On the other hand, formats that don’t require a response for each option (such as multi-select lists) tend to produce lower results but paint a clearer picture of where respondents’ true interests lie; as they’re not forced to enter something for every option, they select those things which are most important to them.
Universe
It’s important to consider exactly who is being represented by a data set before comparing it to another source. For example, GWI Core is representative of internet users aged 16-64 in each market, but some data sets will be designed to be nationally representative (that is, representative of everyone, not just internet users).
It’s particularly important to keep this in mind when looking at markets with low internet penetration rates, as the online population will typically be more affluent, educated and urban, and younger, than the national average. This means some digital behaviors can appear more widespread, as only the most connected individuals are being represented.
Additionally, some data sets may not have an age cap (such as GWI USA). In such data sets, the percentage of people engaging with certain digital behaviors will often be lower, as older respondents tend to be less digitally engaged than younger ones.
India and China
As fast-growth markets with rapidly growing internet penetration rates, India and China account for a progressively bigger share of the global online population each year. Because of this, a change in behavior from just a small percentage of people in either of these markets can have a noticeable impact on global figures.

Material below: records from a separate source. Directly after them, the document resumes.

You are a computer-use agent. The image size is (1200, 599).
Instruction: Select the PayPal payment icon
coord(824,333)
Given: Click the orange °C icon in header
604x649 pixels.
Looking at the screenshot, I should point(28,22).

Additionally, due to their size, unique approaches to data collection are often used in these markets; for instance, some sources only represent the largest cities. It’s therefore important to consider whether these markets are represented by a given data set, and to what extent, when making comparisons.
Time frame
When comparing different sources, it’s important to consider when the data was collected (i.e. how recent it is) and what time frame is being represented. For instance, are you comparing a source that captured monthly social media usage to one that measured weekly usage? If so, you’d expect the latter to return lower results, but keep in mind that this will also be influenced by how “usage” is captured and defined.
Active vs passive data
Active data requires input from the individual(s) being measured (e.g. survey data) while passive data doesn’t (e.g. cookie data). Both have their strengths and limitations. For example, using a survey to ask someone how many times a day they visit a website will give you their best estimate within a particular range, but not an exact figure. A cookie on the other hand could tell you exactly how many times a day they access that website (assuming the cookie isn’t deleted, and that nobody else is using the same browser).

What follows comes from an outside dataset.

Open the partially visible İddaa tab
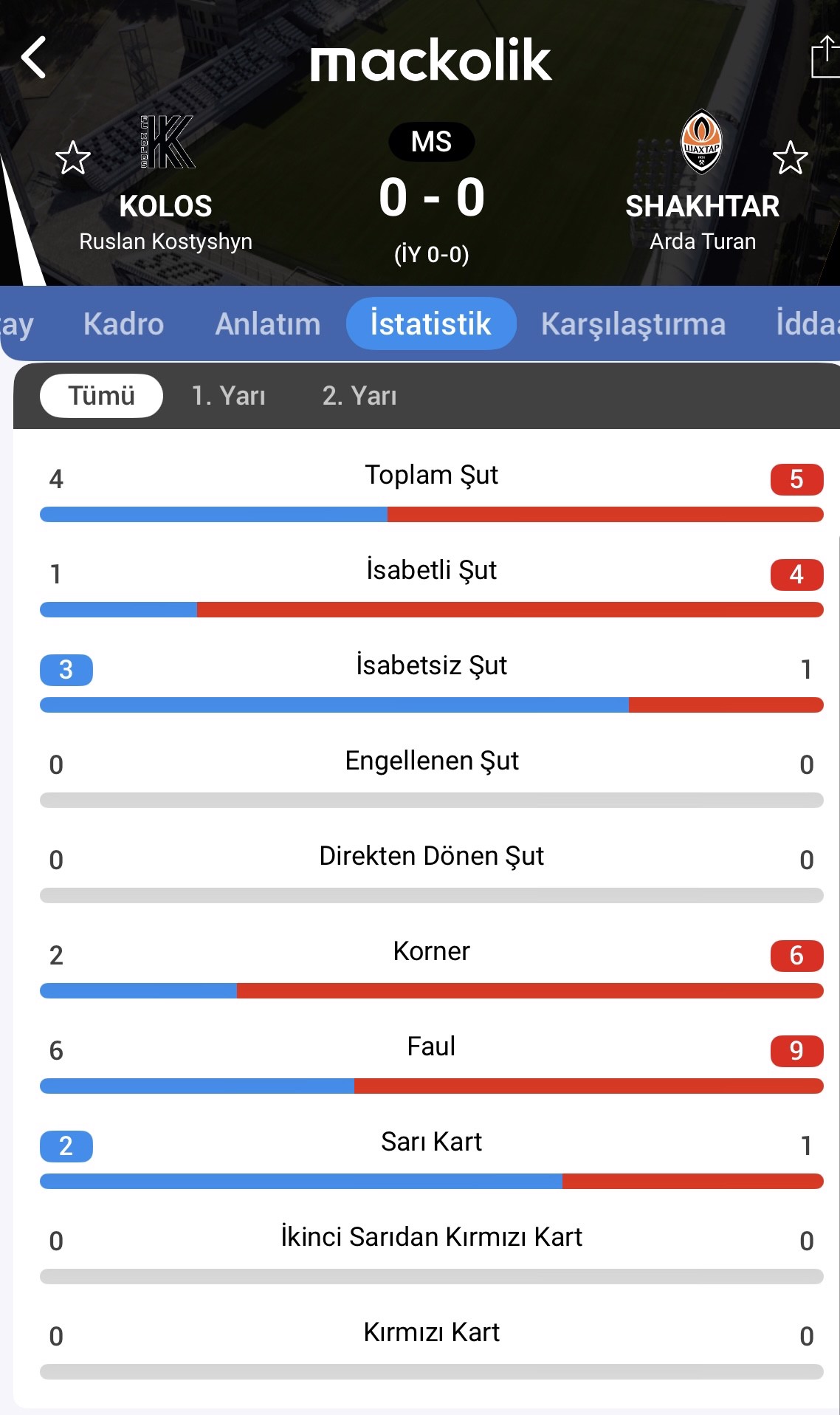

However, passive approaches can struggle to account for:
- The sharing of accounts/browsers/devices - e.g. multiple people can appear as a single user if they access the same social media account, or share a family computer
- Individual usage across multiple accounts/browsers/devices - e.g. a single person can appear as multiple users if they have both a personal and business social media account, or access the same website via multiple unconnected devices
- VPN usage - e.g. individuals can be attributed to the wrong country/region if they access a platform of website using a VPN, which they may do for work reasons, or to bypass local restrictions
It’s therefore important to remember that GWI surveys measure people, not devices.
Defining “monthly active users”
It’s common for social networks to report on the number of “monthly active users”. However, the definition of this term varies; some social networks require users to follow a minimum number of accounts for them to be considered “active”, while others require them to have actively engaged with content within the specified period.
Our approach to tracking social media usage is more open; because we actively ask respondents about their online behavior, we’re able to capture users who visit social networks but don’t have their own account (e.g. those who read threads but don’t participate in them), as well as those who share accounts and access via VPNs.